How a request flows through the system.

// request lifecycle
  ┌──────────────┐     ┌─────────────────┐      ┌──────────────┐
    CLI prompt   ──▶   Hardware probe  ───▶  Memory load 
  └──────────────┘     └─────────────────┘      └──────┬───────┘
                                                       ┌──────────────┐     ┌─────────────────┐      ┌──────────────┐
     Response    ◀──  Tool dispatch   ◀───    Ollama    
     streaming         fs · sh · web           /chat      
  └──────────────┘     └─────────────────┘      └──────────────┘
                              ┌─────────────────┐
                       Memory write     // markdown
                     └─────────────────┘
Features

What's actually in the box.

01

Hardware-aware registry

104 models tagged by quantization and VRAM footprint. The launcher hides anything you can't run and recommends the largest model that still leaves headroom for context.

02

Per-model + global memory

Two Markdown files: global.md for facts that always apply, and <model>.md for things specific to that model. Edit them in any editor.

03

Six-tool agent surface

Terminal exec, file read, file write, file list, web search, and URL fetch. Each tool requires explicit invocation in the response — no hidden side-effects.

04

Streaming-first I/O

Tokens render as they arrive; tool calls interrupt cleanly and the stream resumes after dispatch. No spinner-and-wait UX.

05

Auto-pull on first use

Selecting a model that's in the registry but not on disk triggers a controlled ollama pull with progress, then continues the original prompt.

06

Zero cloud dependency

The only outbound traffic is web-search tool calls, and only when the model explicitly invokes them. Everything else stays on the box.

Tool surface

The six tools the model can call.

ToolPurposeScope
terminal_execRun a shell command and return stdout/stderrcwd-scoped
file_readRead a file as UTF-8 textworkspace
file_writeCreate or overwrite a fileworkspace
file_listList entries in a directoryworkspace
web_searchRun a query against a search backendoutbound
url_fetchDownload and extract text from a URLoutbound
Tech stack

Built with deliberately small dependencies.

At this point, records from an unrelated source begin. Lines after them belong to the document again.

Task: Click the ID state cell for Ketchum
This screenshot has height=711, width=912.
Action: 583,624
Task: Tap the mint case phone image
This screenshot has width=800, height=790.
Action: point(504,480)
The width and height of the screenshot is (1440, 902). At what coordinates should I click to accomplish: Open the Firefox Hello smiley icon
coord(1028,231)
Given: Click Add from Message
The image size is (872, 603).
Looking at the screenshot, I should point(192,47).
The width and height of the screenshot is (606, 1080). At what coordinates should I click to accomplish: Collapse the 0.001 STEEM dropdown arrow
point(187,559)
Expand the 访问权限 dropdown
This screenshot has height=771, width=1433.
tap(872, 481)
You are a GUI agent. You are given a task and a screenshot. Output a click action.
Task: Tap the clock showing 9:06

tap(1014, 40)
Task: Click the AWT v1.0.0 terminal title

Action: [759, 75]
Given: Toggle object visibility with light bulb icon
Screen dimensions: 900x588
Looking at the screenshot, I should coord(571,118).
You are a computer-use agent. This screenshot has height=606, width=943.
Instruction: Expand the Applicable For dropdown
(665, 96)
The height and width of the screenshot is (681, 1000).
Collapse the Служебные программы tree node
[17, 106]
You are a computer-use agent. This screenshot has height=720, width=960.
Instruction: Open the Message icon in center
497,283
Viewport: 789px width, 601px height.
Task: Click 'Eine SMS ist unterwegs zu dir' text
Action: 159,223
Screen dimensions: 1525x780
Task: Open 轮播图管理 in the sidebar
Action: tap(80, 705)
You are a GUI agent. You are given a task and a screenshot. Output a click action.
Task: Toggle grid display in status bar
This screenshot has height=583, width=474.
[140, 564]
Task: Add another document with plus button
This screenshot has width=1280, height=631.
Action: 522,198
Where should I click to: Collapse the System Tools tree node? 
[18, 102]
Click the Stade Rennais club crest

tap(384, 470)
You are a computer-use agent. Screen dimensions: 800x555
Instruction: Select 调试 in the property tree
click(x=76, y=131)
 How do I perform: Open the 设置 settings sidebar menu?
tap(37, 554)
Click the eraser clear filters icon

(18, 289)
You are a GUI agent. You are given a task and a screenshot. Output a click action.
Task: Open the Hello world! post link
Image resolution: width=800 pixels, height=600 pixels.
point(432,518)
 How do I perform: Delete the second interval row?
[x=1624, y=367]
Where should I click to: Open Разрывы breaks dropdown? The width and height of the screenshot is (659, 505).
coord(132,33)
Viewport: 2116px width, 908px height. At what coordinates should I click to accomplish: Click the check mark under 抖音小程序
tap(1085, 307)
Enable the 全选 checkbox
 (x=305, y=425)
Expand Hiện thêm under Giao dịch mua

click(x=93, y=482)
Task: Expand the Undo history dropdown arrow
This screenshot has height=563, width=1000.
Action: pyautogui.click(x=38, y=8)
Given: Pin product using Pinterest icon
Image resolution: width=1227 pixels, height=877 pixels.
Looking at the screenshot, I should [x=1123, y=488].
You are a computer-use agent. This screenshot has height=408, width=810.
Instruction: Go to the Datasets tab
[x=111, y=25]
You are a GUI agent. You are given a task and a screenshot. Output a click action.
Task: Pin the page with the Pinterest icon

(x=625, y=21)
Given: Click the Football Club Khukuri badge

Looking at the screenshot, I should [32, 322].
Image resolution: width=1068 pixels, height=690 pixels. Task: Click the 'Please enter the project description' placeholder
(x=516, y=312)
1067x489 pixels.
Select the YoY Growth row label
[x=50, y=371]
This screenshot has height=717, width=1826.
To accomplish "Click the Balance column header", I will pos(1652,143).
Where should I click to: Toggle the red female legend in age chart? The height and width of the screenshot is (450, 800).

  • Python 3.11+ — async-first runtime for streaming and tool dispatch.
  • Ollama — model server; AIHub talks to its local HTTP API.
  • psutil + GPUtil — hardware probing for VRAM, RAM, and CPU class detection.
  • Rich — terminal rendering for streamed output, tables, and progress bars.
  • httpx — async HTTP client for Ollama and the web-fetch tool.
  • Plain Markdown files — the entire memory system. No database.